[Screenshot grounding data]
####################
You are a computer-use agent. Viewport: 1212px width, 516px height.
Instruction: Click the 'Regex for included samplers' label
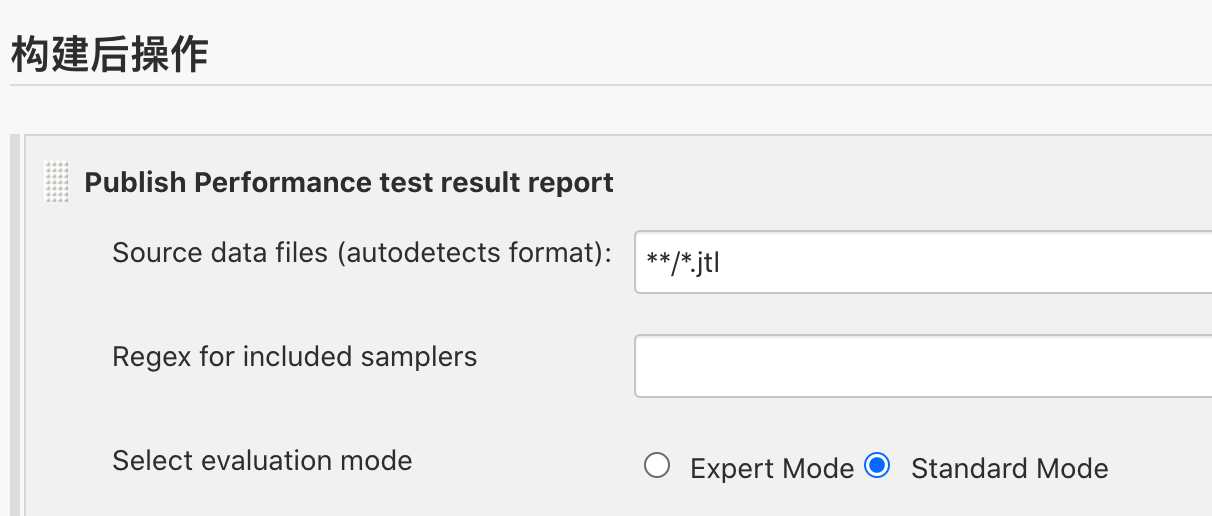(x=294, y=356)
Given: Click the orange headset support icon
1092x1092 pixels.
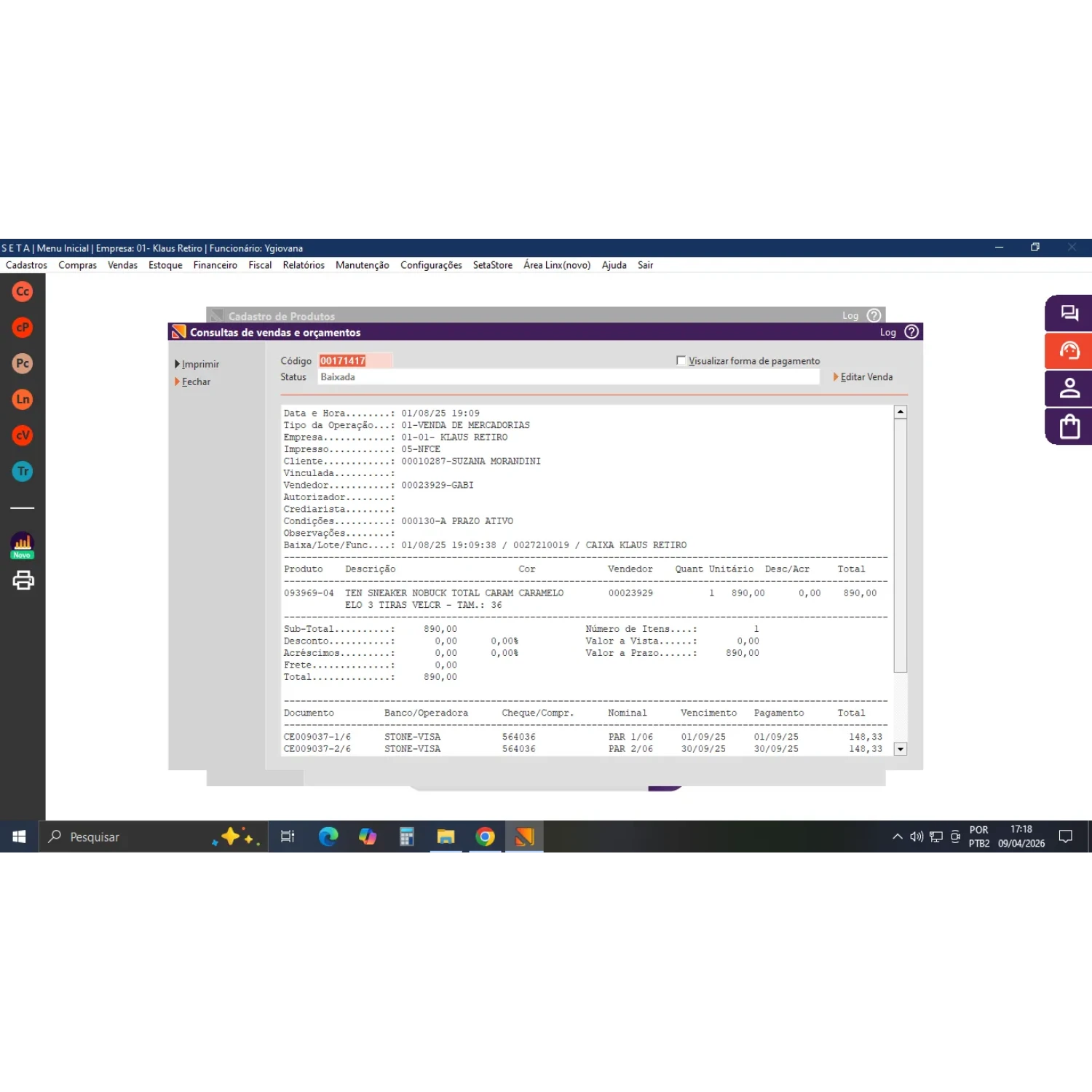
####################
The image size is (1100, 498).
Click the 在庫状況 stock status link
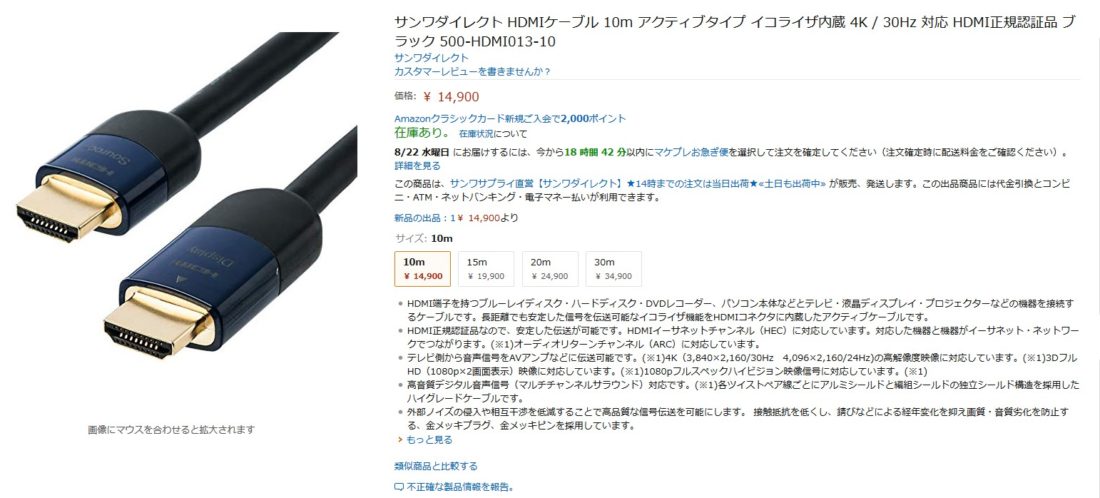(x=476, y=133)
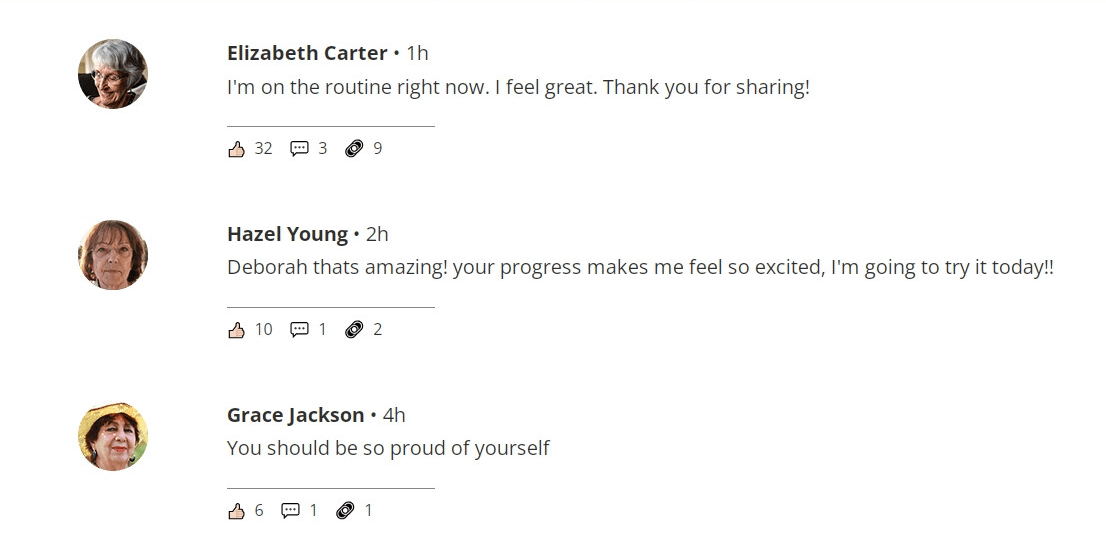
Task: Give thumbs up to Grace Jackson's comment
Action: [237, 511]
####################
"You are a computer-use" marks the first line to copy, and "1092x1092 pixels." marks the last. Repeat that stretch above exactly, with no pictures.

**Completed exercise**
You are a computer-use agent. Viewport: 1212px width, 516px height.
Instruction: Click the 'Regex for included samplers' label
(x=294, y=356)
Given: Click the orange headset support icon
1092x1092 pixels.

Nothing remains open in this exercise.